Glatz sensibilisierte zudem dafür, dass es „bei einem derart geplanten Einsatz nie um einen rein militärischen Sieg geht, den es auch gar nicht geben kann, da nur 20 bis 30 Prozent in einem solchen Einsatz militärische Aufgaben sind“. Der Rest sei von zivilen Ressorts zu leisten, denen das Militär einige Zeit für Lösungen verschafft.
Auch Stabsfeldwebel Markus Götz warb für eine offene Kommunikation. Bei zukünftigen Einsätzen der Bundeswehr müsse den Soldatinnen und Soldaten, den Entscheidungsträgern im Parlament und den Bürgerinnen und Bürgern das Wozu erklärt werden. „Und das in einfachen Worten.“
Darüber hinaus müsse mit Blick auf Afghanistan auch daran erinnert werden, was die Bundeswehr Gutes geleistet habe. „Wir haben bestimmt nicht alles richtig gemacht; aber wir haben Vieles bewirkt.“ Die Soldatinnen und Soldaten könnten „Stolz auf das Geleistete und hoffentlich Anerkennung der Gesellschaft dafür“ aus dem Einsatz mitnehmen, so Glatz ergänzend.
Aus den 20 Jahren am Hindukusch ergebe sich auch ein „wichtiger Erfahrungsschatz“. Dazu gehöre auch „Erfahrung vom Kampf und vom Krieg“, so Historiker Dr. Christian Hartmann. Er leitet den Forschungsbereich Einsatz im Zentrum für Militärgeschichte und Sozialwissenschaften der Bundeswehr (ZMSBwZentrum für Militärgeschichte und Sozialwissenschaften der Bundeswehr). Er wertet den Einsatz „trotz aller damit verbundenen Probleme“ als Erfolg und nannte das Wachstum der afghanischen Bevölkerung als Beispiel dafür. Von knapp 21 Millionen Menschen im Jahr 2000 wuchs die Bevölkerung auf mehr als 27 Millionen an. Das liege nicht nur an den Geburten, sondern auch daran, dass Menschen aus dem Exil zurückkehren konnten.
Die Bundeswehr sei zudem professioneller geworden. Auch wenn dahinter ein „mühseliger, schmerzhafter und immer wieder auch blutiger Lernprozess“ gestanden habe. Erstmals habe die Bundeswehr in Afghanistan zu Lande sowie im Krieg kämpfen müssen.

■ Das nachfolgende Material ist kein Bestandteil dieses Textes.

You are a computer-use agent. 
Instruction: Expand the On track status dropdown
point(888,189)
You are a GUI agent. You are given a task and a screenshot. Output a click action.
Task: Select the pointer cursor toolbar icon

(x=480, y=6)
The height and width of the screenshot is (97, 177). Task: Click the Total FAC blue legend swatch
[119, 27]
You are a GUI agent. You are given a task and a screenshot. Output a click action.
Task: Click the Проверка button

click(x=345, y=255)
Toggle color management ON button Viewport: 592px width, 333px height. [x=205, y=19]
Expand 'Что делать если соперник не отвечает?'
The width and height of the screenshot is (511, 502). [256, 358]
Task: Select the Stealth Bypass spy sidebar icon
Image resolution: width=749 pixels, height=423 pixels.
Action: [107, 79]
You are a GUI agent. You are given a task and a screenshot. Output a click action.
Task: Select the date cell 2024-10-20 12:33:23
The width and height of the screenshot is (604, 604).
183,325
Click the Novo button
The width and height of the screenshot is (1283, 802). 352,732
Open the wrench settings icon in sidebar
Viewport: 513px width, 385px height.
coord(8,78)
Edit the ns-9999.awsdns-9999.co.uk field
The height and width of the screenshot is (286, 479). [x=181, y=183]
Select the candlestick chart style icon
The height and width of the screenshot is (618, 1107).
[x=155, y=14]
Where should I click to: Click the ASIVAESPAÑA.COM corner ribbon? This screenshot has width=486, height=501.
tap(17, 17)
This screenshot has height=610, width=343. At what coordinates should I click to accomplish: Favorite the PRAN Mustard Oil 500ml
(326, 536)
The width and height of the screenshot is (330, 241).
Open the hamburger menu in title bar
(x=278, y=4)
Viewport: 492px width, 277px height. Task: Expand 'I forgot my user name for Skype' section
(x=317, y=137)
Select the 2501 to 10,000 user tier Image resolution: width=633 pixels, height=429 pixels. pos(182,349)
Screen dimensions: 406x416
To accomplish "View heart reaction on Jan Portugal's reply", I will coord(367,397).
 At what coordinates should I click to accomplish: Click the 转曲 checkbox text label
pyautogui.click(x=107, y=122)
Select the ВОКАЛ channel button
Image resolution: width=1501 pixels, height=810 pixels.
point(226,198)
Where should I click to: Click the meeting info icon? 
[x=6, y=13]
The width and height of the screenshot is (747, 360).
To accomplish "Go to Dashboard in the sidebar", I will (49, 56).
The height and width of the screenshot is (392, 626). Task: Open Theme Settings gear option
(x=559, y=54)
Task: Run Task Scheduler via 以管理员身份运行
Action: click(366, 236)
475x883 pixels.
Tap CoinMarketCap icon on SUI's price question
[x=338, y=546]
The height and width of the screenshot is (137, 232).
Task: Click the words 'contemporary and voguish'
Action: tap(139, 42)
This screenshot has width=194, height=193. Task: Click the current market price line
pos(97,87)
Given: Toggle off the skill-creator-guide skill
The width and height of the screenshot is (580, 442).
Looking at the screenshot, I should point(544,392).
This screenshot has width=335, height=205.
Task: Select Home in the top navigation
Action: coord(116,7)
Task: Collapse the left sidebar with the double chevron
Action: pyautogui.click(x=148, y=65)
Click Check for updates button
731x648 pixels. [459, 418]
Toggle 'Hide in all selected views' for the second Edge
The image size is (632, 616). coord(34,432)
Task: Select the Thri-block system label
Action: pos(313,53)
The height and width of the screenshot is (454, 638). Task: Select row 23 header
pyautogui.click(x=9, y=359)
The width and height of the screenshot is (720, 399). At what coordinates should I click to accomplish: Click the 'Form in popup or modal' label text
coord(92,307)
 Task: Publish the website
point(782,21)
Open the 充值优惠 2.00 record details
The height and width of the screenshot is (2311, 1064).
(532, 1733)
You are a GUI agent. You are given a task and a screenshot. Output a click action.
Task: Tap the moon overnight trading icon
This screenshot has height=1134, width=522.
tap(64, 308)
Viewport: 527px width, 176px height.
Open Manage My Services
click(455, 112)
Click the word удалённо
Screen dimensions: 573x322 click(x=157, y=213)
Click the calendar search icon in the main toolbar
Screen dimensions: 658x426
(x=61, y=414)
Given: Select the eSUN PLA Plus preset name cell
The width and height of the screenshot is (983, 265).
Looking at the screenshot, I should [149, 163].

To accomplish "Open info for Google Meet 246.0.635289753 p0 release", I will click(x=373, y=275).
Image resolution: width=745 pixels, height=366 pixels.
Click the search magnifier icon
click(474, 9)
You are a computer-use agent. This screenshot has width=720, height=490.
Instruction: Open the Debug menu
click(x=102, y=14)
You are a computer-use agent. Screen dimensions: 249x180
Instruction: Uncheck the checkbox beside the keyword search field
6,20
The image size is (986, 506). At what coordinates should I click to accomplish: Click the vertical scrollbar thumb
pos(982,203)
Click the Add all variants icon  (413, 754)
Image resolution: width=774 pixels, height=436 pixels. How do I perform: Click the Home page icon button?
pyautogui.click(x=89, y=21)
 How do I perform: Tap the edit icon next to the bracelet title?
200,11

„Wo stünden wir jetzt ohne diese Erfahrungen?“ Diese militärischen Erfahrungen seien ein kostbarer Schatz, besonders, weil der Gegner irregulär gekämpft und sich nicht an das Völkerrecht gehalten habe. Das gehöre zu den schwierigsten Herausforderungen für die Soldatinnen und Soldaten. „Dennoch haben sich die Soldatinnen und Soldaten von dieser gesetzlosen Gewalt weder provozieren noch radikalisieren lassen“, hob Hartmann hervor.
Truppenpsychologin Susanne Bruns unterstützte das und sagte: „Ich bin froh, dass die Bundeswehr in den 20 Jahren ihren Werten treu geblieben ist, für Menschenrechte, Frieden und Freiheit eingetreten ist.“ Der Afghanistaneinsatz habe auch Entwicklungen in der psychologischen Betreuung der Soldatinnen und Soldaten mit sich gebracht. Von zehn hauptamtlichen Truppenpsychologen im Jahr 2010 sei die Anzahl mittlerweile auf 90 angewachsen.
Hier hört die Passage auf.